### [SHORT PROBLEM]
Write each line of the rows below as one string in a JSON list, skipping any blank lines.

### [ENTRIES SUPPLIED]
+++++

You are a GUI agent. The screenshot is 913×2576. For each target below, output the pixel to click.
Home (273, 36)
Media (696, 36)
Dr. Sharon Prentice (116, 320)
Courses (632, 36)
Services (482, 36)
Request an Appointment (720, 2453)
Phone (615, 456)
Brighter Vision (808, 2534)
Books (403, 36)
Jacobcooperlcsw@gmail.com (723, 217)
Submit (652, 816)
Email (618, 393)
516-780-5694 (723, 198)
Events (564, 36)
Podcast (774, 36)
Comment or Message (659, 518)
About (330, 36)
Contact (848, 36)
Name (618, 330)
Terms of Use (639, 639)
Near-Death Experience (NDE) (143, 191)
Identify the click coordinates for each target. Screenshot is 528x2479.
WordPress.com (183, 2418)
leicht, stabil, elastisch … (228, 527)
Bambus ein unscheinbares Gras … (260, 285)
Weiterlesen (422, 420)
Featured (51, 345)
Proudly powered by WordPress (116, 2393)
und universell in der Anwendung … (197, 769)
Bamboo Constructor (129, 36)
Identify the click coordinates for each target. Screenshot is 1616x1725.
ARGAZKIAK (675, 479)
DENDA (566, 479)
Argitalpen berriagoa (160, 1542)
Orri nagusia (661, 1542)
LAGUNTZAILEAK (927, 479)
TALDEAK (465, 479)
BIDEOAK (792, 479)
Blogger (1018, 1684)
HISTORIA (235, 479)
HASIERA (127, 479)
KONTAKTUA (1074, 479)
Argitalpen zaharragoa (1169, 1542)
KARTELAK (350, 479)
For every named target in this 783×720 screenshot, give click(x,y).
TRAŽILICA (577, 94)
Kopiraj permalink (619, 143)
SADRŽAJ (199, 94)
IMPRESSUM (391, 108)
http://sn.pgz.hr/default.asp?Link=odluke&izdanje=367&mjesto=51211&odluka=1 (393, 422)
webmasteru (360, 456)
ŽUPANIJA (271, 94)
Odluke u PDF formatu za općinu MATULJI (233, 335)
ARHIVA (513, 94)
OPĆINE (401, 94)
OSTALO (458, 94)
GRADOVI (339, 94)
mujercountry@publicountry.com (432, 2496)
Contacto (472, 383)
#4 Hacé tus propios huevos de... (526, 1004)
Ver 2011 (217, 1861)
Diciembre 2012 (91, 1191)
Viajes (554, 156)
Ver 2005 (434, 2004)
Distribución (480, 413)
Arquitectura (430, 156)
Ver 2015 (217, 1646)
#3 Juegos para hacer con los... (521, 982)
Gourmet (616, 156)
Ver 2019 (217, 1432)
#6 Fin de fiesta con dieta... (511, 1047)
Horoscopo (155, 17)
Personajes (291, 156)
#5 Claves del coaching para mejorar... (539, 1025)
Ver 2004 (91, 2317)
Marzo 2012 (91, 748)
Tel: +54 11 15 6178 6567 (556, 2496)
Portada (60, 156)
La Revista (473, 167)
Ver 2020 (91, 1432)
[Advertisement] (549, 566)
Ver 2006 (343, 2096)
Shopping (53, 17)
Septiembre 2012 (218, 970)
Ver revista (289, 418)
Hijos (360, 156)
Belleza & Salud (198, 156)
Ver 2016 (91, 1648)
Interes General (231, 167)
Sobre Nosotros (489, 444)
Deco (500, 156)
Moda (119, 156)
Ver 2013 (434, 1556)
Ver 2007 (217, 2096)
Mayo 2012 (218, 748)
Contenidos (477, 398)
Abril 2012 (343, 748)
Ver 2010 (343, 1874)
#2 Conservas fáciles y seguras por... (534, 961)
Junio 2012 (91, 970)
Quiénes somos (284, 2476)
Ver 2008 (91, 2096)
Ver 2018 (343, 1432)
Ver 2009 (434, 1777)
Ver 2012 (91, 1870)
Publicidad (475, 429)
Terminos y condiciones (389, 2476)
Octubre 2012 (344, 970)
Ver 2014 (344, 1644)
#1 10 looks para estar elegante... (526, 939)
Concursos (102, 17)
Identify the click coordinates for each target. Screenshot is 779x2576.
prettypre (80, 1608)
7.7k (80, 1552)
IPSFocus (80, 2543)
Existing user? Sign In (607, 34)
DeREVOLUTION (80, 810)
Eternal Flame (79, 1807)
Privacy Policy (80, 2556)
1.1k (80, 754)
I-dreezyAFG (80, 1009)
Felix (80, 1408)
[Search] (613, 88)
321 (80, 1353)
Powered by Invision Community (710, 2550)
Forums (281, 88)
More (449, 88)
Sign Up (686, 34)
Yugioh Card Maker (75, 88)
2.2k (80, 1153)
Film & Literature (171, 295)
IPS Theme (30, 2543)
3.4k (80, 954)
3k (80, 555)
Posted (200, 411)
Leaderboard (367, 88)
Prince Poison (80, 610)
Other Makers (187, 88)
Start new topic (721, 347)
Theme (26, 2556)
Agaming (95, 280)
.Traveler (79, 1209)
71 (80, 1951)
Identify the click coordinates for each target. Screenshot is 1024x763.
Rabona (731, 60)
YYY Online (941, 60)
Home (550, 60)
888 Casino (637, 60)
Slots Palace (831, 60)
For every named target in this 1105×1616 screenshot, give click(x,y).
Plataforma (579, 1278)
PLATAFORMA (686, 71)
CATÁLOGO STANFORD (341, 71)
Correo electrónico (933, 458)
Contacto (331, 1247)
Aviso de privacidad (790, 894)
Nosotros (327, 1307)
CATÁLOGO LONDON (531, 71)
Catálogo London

+++++

### [THE SOLUTION]
[
  "You are a GUI agent. The screenshot is 913×2576. For each target below, output the pixel to click.",
  "Home (273, 36)",
  "Media (696, 36)",
  "Dr. Sharon Prentice (116, 320)",
  "Courses (632, 36)",
  "Services (482, 36)",
  "Request an Appointment (720, 2453)",
  "Phone (615, 456)",
  "Brighter Vision (808, 2534)",
  "Books (403, 36)",
  "Jacobcooperlcsw@gmail.com (723, 217)",
  "Submit (652, 816)",
  "Email (618, 393)",
  "516-780-5694 (723, 198)",
  "Events (564, 36)",
  "Podcast (774, 36)",
  "Comment or Message (659, 518)",
  "About (330, 36)",
  "Contact (848, 36)",
  "Name (618, 330)",
  "Terms of Use (639, 639)",
  "Near-Death Experience (NDE) (143, 191)",
  "Identify the click coordinates for each target. Screenshot is 528x2479.",
  "WordPress.com (183, 2418)",
  "leicht, stabil, elastisch … (228, 527)",
  "Bambus ein unscheinbares Gras … (260, 285)",
  "Weiterlesen (422, 420)",
  "Featured (51, 345)",
  "Proudly powered by WordPress (116, 2393)",
  "und universell in der Anwendung … (197, 769)",
  "Bamboo Constructor (129, 36)",
  "Identify the click coordinates for each target. Screenshot is 1616x1725.",
  "ARGAZKIAK (675, 479)",
  "DENDA (566, 479)",
  "Argitalpen berriagoa (160, 1542)",
  "Orri nagusia (661, 1542)",
  "LAGUNTZAILEAK (927, 479)",
  "TALDEAK (465, 479)",
  "BIDEOAK (792, 479)",
  "Blogger (1018, 1684)",
  "HISTORIA (235, 479)",
  "HASIERA (127, 479)",
  "KONTAKTUA (1074, 479)",
  "Argitalpen zaharragoa (1169, 1542)",
  "KARTELAK (350, 479)",
  "For every named target in this 783×720 screenshot, give click(x,y).",
  "TRAŽILICA (577, 94)",
  "Kopiraj permalink (619, 143)",
  "SADRŽAJ (199, 94)",
  "IMPRESSUM (391, 108)",
  "http://sn.pgz.hr/default.asp?Link=odluke&izdanje=367&mjesto=51211&odluka=1 (393, 422)",
  "webmasteru (360, 456)",
  "ŽUPANIJA (271, 94)",
  "Odluke u PDF formatu za općinu MATULJI (233, 335)",
  "ARHIVA (513, 94)",
  "OPĆINE (401, 94)",
  "OSTALO (458, 94)",
  "GRADOVI (339, 94)",
  "mujercountry@publicountry.com (432, 2496)",
  "Contacto (472, 383)",
  "#4 Hacé tus propios huevos de... (526, 1004)",
  "Ver 2011 (217, 1861)",
  "Diciembre 2012 (91, 1191)",
  "Viajes (554, 156)",
  "Ver 2005 (434, 2004)",
  "Distribución (480, 413)",
  "Arquitectura (430, 156)",
  "Ver 2015 (217, 1646)",
  "#3 Juegos para hacer con los... (521, 982)",
  "Gourmet (616, 156)",
  "Ver 2019 (217, 1432)",
  "#6 Fin de fiesta con dieta... (511, 1047)",
  "Horoscopo (155, 17)",
  "Personajes (291, 156)",
  "#5 Claves del coaching para mejorar... (539, 1025)",
  "Ver 2004 (91, 2317)",
  "Marzo 2012 (91, 748)",
  "Tel: +54 11 15 6178 6567 (556, 2496)",
  "Portada (60, 156)",
  "La Revista (473, 167)",
  "Ver 2020 (91, 1432)",
  "[Advertisement] (549, 566)",
  "Ver 2006 (343, 2096)",
  "Shopping (53, 17)",
  "Septiembre 2012 (218, 970)",
  "Ver revista (289, 418)",
  "Hijos (360, 156)",
  "Belleza & Salud (198, 156)",
  "Ver 2016 (91, 1648)",
  "Interes General (231, 167)",
  "Sobre Nosotros (489, 444)",
  "Deco (500, 156)",
  "Moda (119, 156)",
  "Ver 2013 (434, 1556)",
  "Ver 2007 (217, 2096)",
  "Mayo 2012 (218, 748)",
  "Contenidos (477, 398)",
  "Abril 2012 (343, 748)",
  "Ver 2010 (343, 1874)",
  "#2 Conservas fáciles y seguras por... (534, 961)",
  "Junio 2012 (91, 970)",
  "Quiénes somos (284, 2476)",
  "Ver 2008 (91, 2096)",
  "Ver 2018 (343, 1432)",
  "Ver 2009 (434, 1777)",
  "Ver 2012 (91, 1870)",
  "Publicidad (475, 429)",
  "Terminos y condiciones (389, 2476)",
  "Octubre 2012 (344, 970)",
  "Ver 2014 (344, 1644)",
  "#1 10 looks para estar elegante... (526, 939)",
  "Concursos (102, 17)",
  "Identify the click coordinates for each target. Screenshot is 779x2576.",
  "prettypre (80, 1608)",
  "7.7k (80, 1552)",
  "IPSFocus (80, 2543)",
  "Existing user? Sign In (607, 34)",
  "DeREVOLUTION (80, 810)",
  "Eternal Flame (79, 1807)",
  "Privacy Policy (80, 2556)",
  "1.1k (80, 754)",
  "I-dreezyAFG (80, 1009)",
  "Felix (80, 1408)",
  "[Search] (613, 88)",
  "321 (80, 1353)",
  "Powered by Invision Community (710, 2550)",
  "Forums (281, 88)",
  "More (449, 88)",
  "Sign Up (686, 34)",
  "Yugioh Card Maker (75, 88)",
  "2.2k (80, 1153)",
  "Film & Literature (171, 295)",
  "IPS Theme (30, 2543)",
  "3.4k (80, 954)",
  "3k (80, 555)",
  "Posted (200, 411)",
  "Leaderboard (367, 88)",
  "Prince Poison (80, 610)",
  "Other Makers (187, 88)",
  "Start new topic (721, 347)",
  "Theme (26, 2556)",
  "Agaming (95, 280)",
  ".Traveler (79, 1209)",
  "71 (80, 1951)",
  "Identify the click coordinates for each target. Screenshot is 1024x763.",
  "Rabona (731, 60)",
  "YYY Online (941, 60)",
  "Home (550, 60)",
  "888 Casino (637, 60)",
  "Slots Palace (831, 60)",
  "For every named target in this 1105×1616 screenshot, give click(x,y).",
  "Plataforma (579, 1278)",
  "PLATAFORMA (686, 71)",
  "CATÁLOGO STANFORD (341, 71)",
  "Correo electrónico (933, 458)",
  "Contacto (331, 1247)",
  "Aviso de privacidad (790, 894)",
  "Nosotros (327, 1307)",
  "CATÁLOGO LONDON (531, 71)",
  "Catálogo London"
]